W kościołach na Kubie modlą się za Fidela Castro
We wszystkich kościołach katolickich na Kubie odczytano podczas niedzielnych mszy św. list biskupów z prośbą o modlitwę za chorego przywódcę Kuby Fidela Castro oraz za tych, którzy go zastępują w sprawowaniu władzy.
06.08.2006 | aktual.: 07.08.2006 20:02
Zobacz także galerię:
Fidel Castro przekazał władzę
My, biskupi Kuby, wzywamy wszystkich naszych współbraci o modlitwę do Boga, by towarzyszył prezydentowi Fidelowi Castro w jego chorobie i oświecił tych, którzy tymczasowo otrzymali zadanie rządzenia krajem - apelują biskupi w liście, który zapowiadano już w piątek.
Tydzień temu Fidel Castro przekazał tymczasowo kierowanie państwem swemu młodszemu o pięć lat bratu, Raulowi i poinformował, że przeszedł zabieg operacyjny z powodu krwotoku jelitowego. Od tego czasu żaden z braci nie pokazał się publicznie.
Szef kubańskiego państwa skończy 13 sierpnia 80 lat.
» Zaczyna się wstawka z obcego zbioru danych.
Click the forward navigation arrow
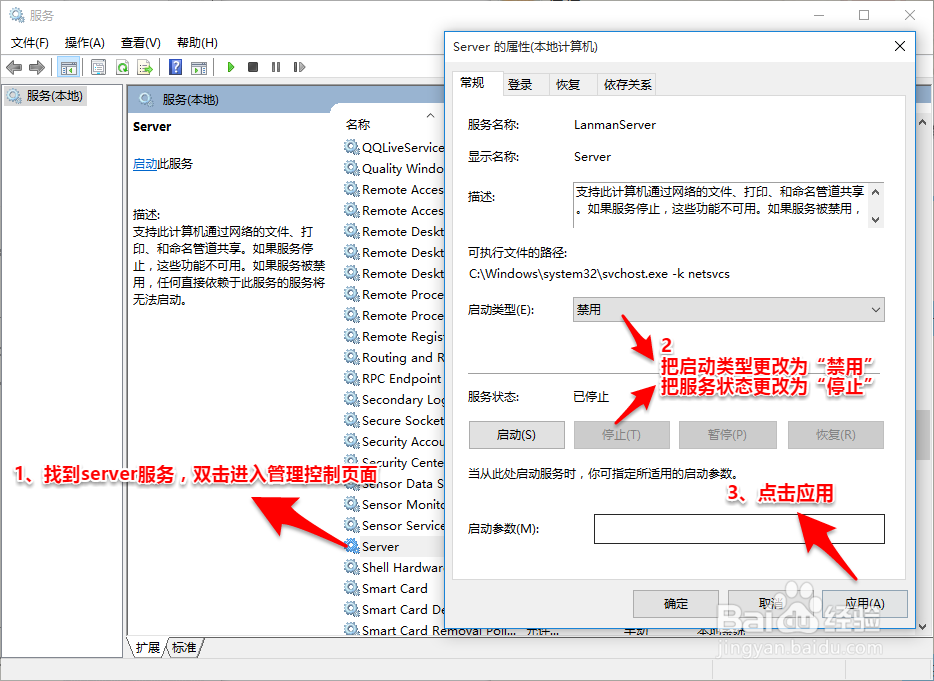934x681 pixels. (x=35, y=67)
W liście Konferencji Biskupów Katolickich Kuby (COCC) podkreślono, że "delikatny stan zdrowia prezydenta Fidela Castro Ruza stwarza szczególnie znaczący moment" dla kubańskiego narodu. Wyrażono pragnienie, aby nie doszło do "zakłócenia pokoju i braterskiego współżycia wszystkich Kubańczyków przez żadne czynniki zewnętrzne lub wewnętrzne".
W katedrze hawańskiej list odczytał na początku mszy arcybiskup Hawany kardynał Jaime Ortega, po czym dodał, że zostaje ona ofiarowana "w intencjach sformułowanych przez Konferencję (biskupów) w tak ważnym momencie".